Guerrero is currently an “orange light” high risk state, according to the federal government’s infection risk “stoplight“ map, whereas Quintana Roo and Baja California Sur are “red light” states.
However, after federal authorities changed Quintana Roo’s risk level from orange to red on July 17, Governor Carlos Joaquín reiterated that his state has its own “stoplight” system and therefore wouldn’t respect that of federal authorities.
Rodríguez warned that hospital admissions of coronavirus patients will rise sharply in August and September if economic activities such as tourism are allowed to resume without the continuation of strict health rules.
National data presented Sunday night at the Health Ministry’s coronavirus press briefing showed that there is still plenty of space in Mexico’s hospitals even as case numbers continue to show steady growth.
The data showed that 47% of general care hospital beds set aside for coronavirus patients are currently occupied while 39% of those with ventilators are in use.
Nuevo León, Tabasco and Nayarit have the highest occupancy levels for general care beds, at 77%, 73% and 72%, respectively.
Nuevo Léon also has the highest occupancy rate for beds with ventilators, at 68%, followed by Tabasco and Puebla, where 66% and 55% of such beds, respectively, are in use.
Deputy Health Minister Hugo López-Gatell also reported that Mexico’s accumulated coronavirus case tally had increased to 390,516 with 5,480 new cases registered.
Mexico now has the sixth highest case tally in the world, according to data compiled by Johns Hopkins University, having passed Peru’s total over the weekend.
Mexico’s official death toll rose to 43,680 on Sunday – the fourth highest in the world – with 306 additional fatalities reported.
Of the confirmed cases, 31,812 are considered active, while there are 89,397 suspected cases across the country.
López-Gatell said that cases numbers declined for a second consecutive week in epidemiological week 29, which ran from July 12 to 18. He said it was the first time that case numbers had fallen in two consecutive weeks but stressed that there is no guarantee that the trend will continue.
Mexico City remains the country’s coronavirus epicenter, with almost 7,000 active cases, according to Health Ministry estimates.
México state has the second highest number of estimated active cases, with 4,660, followed by Nuevo León, with 3,972.
Mexico City also leads the country for confirmed accumulated cases and Covid-19 deaths with 68,903 of the former and 8,693 of the latter.
Authorities in the capital announced Sunday that 11 additional neighborhoods had been identified as coronavirus hotspots and will be given special attention aimed at reducing infections.
The hotspot neighborhoods are La Martinica in the borough of Álvaro Obregón; Portales Norte and San José Ticumac in Benito Juárez; Navidad and Ébano in Cuajimalpa; Año de Juárez and Barrio de Guadalupe in Iztapalapa; Pensiles in Miguel Hidalgo; El Arenal in Venustiano Carranza; and Selene and Apliación Selene in Tláhuac.

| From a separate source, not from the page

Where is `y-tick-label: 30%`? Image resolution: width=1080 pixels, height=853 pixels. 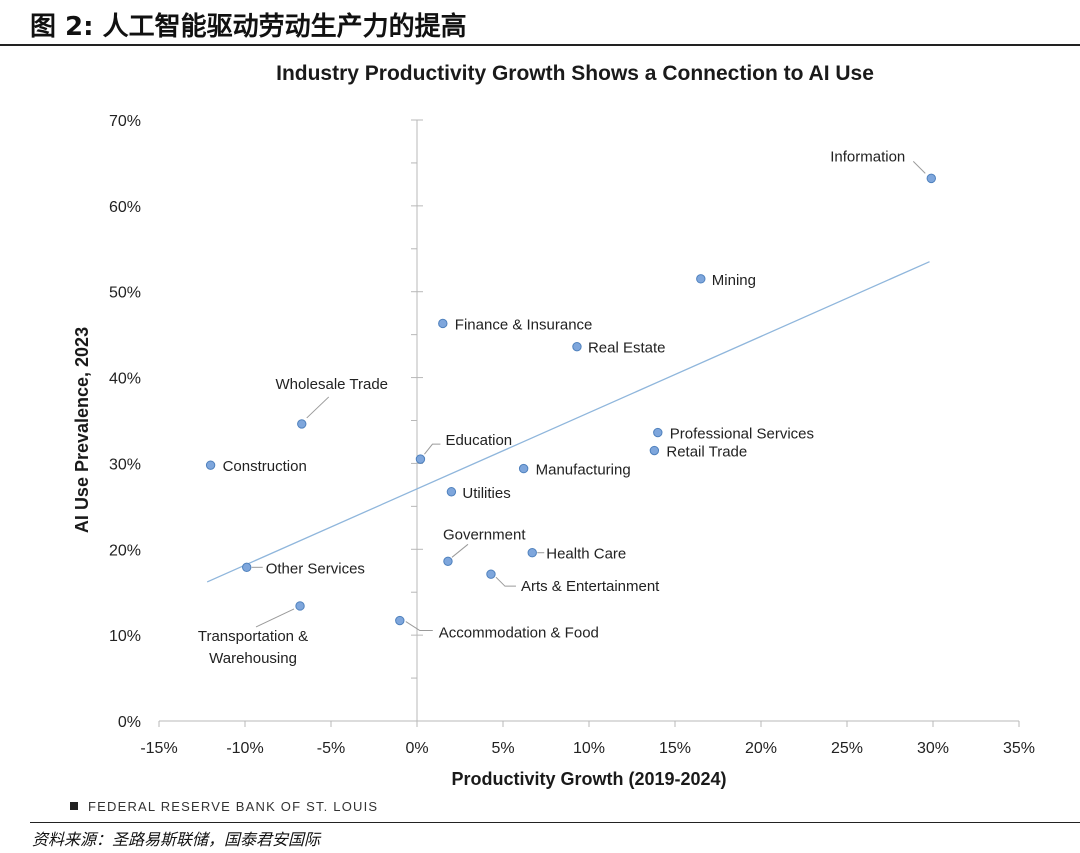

The Mexico City government previously identified 34 “red light” areas where health kiosks were set up to provide medical advice, carry out health checks and perform Covid-19 tests.
Six of those neighborhoods – Olivar del Conde segunda sección, Aldana, Guerrero, Lomas de San Lorenzo, Tlaxpana and San José Zacatepec – will be removed from the hotspot list due to a decline in case numbers.
Health workers performed 9,821 Covid-19 tests between July 15 and 25 in“red light” neighborhood health kiosks and provided medical advice to more than 80,000 people.